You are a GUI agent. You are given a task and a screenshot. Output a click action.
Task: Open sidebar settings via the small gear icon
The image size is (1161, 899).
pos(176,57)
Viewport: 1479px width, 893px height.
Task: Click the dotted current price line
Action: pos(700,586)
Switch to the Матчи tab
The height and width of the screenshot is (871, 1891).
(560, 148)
#####
* _What to do_
Word for word, restate every record in the listing.

* _Solved exercise_
You are a GUI agent. You are given a task and a screenshot. Output a click action.
Task: Open sidebar settings via the small gear icon
The image size is (1161, 899).
pos(176,57)
Viewport: 1479px width, 893px height.
Task: Click the dotted current price line
Action: pos(700,586)
Switch to the Матчи tab
The height and width of the screenshot is (871, 1891).
(560, 148)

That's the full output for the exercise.